▶ _The problem_:
Below are records; output exactly the lines from the one with "Screen dimensions: 1080x1920" through their final line.

[Records excerpted from a collection]

****************

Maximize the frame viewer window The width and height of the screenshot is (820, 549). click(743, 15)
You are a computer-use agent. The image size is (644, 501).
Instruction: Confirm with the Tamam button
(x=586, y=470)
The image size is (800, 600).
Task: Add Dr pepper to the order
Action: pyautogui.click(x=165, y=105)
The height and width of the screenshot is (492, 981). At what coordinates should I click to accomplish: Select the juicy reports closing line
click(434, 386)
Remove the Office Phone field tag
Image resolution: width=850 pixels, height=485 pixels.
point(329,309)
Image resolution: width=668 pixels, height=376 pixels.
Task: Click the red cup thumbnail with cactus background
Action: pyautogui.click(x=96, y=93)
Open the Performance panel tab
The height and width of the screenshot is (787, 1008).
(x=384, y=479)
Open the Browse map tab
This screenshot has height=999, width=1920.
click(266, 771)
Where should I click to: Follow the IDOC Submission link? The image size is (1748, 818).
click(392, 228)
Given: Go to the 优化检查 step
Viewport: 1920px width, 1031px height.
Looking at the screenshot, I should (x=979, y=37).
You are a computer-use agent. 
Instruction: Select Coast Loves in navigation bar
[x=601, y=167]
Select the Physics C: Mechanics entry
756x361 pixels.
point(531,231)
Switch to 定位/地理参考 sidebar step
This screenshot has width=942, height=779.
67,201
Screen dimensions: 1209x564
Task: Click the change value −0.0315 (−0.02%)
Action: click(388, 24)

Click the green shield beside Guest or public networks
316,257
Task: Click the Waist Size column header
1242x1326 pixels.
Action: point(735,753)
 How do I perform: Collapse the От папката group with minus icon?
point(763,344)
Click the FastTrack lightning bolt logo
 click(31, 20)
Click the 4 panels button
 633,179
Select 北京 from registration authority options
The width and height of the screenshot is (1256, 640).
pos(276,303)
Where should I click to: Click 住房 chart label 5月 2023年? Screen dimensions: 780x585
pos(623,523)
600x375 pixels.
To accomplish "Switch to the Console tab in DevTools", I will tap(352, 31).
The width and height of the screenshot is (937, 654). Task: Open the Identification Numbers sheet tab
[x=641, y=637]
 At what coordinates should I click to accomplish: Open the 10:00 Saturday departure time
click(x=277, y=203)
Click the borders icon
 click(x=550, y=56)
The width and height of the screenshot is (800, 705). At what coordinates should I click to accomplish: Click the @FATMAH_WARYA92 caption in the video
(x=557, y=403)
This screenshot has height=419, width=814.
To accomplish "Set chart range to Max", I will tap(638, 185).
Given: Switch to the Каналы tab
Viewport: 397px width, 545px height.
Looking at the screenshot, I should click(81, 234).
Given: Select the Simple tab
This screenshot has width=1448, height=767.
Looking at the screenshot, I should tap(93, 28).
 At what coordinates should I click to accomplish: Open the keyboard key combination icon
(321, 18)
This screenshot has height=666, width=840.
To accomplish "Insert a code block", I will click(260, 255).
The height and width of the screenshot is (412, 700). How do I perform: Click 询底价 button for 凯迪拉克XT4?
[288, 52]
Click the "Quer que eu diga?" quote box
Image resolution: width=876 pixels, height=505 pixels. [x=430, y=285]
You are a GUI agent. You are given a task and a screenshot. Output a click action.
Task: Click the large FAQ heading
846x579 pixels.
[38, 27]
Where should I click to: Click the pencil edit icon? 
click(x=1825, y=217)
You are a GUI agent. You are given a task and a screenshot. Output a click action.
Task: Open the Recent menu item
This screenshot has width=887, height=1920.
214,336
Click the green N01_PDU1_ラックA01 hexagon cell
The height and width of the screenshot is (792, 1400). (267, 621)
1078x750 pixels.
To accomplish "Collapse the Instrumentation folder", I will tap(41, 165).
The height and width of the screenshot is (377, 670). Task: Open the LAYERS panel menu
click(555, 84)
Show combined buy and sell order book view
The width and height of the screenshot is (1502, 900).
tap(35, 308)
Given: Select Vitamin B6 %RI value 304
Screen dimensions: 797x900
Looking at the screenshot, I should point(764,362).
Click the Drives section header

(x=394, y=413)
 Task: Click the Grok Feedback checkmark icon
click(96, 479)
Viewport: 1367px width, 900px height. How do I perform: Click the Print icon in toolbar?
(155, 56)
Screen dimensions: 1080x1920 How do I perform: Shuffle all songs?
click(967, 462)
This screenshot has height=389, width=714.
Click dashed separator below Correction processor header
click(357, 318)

****************

▶ _Exercise answer_:
Screen dimensions: 1080x1920 How do I perform: Shuffle all songs?
click(967, 462)
This screenshot has height=389, width=714.
Click dashed separator below Correction processor header
click(357, 318)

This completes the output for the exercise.